From: Stefan Monnier
Subject: Re: Reliable after-change-functions (via: Using incremental parsing in Emacs)
Date: Tue, 31 Mar 2020 15:35:41 -0400
User-agent: Gnus/5.13 (Gnus v5.13) Emacs/28.0.50 (gnu/linux)

>> > It should be obvious that sending a buffer as a single string is less
>> > efficient than letting tree-sitter access buffer text directly.  We
>> > just need an appropriate API for that (maybe there is one already, I
>> > didn't take a look at their sources since January).
>> My benchmark say that `buffer-string` takes about 1/3 the time of
>> `parse-partial-sexp`, so letting tree-sitter access our buffer text
>> directly is unlikely to give more than a 30% speed up.
> Sure, but we never call parse-partial-sexp on the entire buffer, do we?

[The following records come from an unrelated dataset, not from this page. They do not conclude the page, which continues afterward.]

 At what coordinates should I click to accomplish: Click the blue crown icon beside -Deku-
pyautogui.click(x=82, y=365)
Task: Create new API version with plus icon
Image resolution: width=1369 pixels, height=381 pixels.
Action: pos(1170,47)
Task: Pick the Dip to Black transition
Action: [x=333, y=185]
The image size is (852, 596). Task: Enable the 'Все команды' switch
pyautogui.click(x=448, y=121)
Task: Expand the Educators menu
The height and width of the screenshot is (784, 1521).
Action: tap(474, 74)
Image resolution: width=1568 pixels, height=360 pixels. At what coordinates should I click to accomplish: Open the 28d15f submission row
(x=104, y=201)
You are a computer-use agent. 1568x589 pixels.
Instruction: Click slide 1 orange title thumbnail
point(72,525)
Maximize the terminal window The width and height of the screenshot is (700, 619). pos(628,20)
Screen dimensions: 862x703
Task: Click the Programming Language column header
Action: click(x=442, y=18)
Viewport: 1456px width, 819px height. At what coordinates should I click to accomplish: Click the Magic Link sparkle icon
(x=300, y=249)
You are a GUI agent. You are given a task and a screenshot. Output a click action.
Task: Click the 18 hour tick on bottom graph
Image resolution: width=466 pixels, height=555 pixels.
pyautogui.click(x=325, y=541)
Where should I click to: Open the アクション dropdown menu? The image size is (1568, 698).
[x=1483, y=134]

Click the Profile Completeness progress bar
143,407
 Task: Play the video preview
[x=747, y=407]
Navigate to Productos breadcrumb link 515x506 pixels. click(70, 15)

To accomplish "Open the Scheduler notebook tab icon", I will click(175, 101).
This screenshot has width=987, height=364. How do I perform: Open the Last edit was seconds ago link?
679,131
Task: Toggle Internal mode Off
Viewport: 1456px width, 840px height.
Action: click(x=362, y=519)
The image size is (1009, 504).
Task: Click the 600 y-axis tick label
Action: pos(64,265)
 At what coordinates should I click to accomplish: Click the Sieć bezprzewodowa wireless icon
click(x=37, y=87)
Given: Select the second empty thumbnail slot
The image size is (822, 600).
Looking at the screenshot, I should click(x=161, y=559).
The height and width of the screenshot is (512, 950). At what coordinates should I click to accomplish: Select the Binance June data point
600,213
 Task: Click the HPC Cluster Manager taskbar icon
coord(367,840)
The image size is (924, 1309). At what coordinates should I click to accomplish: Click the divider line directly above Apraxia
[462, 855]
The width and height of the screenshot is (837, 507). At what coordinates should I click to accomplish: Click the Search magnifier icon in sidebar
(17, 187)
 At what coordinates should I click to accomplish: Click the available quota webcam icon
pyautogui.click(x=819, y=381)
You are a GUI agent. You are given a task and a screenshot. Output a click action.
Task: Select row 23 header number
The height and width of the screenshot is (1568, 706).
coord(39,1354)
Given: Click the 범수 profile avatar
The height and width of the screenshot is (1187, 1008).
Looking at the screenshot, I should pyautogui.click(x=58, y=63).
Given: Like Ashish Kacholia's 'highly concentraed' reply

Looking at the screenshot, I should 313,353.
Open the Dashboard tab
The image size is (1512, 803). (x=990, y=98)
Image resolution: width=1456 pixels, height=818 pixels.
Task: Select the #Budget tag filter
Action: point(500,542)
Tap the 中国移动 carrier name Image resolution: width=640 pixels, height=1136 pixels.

Not sure how that's relevant.  I only used `parse-partial-sexp` as
a lower bound on the time tree-sitter is likely to take to do its
own parsing.

>> It doesn't mean it wouldn't be a desirable optimization, but it does
>> mean that it likely won't make a large difference as to whether it's
>> "fast enough".
> I disagree.

Your disagreement doesn't seem to be with what I said: I didn't argue
about the elegance or efficiency, only about the fact that the
performance impact is likely to be small enough that it's not going to
affect the viability of the approach.

> Communicating with a C library by making a string out of buffer text
> is extremely inelegant and inefficient.  We shouldn't do that except
> when the strings are very short.

FWIW, elegant/efficient or not, that's the standard way to do
it, AFAICT.  E.g. that's what we do in `secure-hash`, that's what we do
when parsing JSON, ...

You basically always need to en/decode the content (even if it is into
utf-8, we still need to handle the potential raw-bytes), so a copy is
hard to avoid.

Note that for regexp-matching the problem is slightly different because
we don't know beforehand which part of the buffer will be consulted, so
doing a "copy and then regmatch" would be too inefficient (we'd always
need to copy everything til point-max).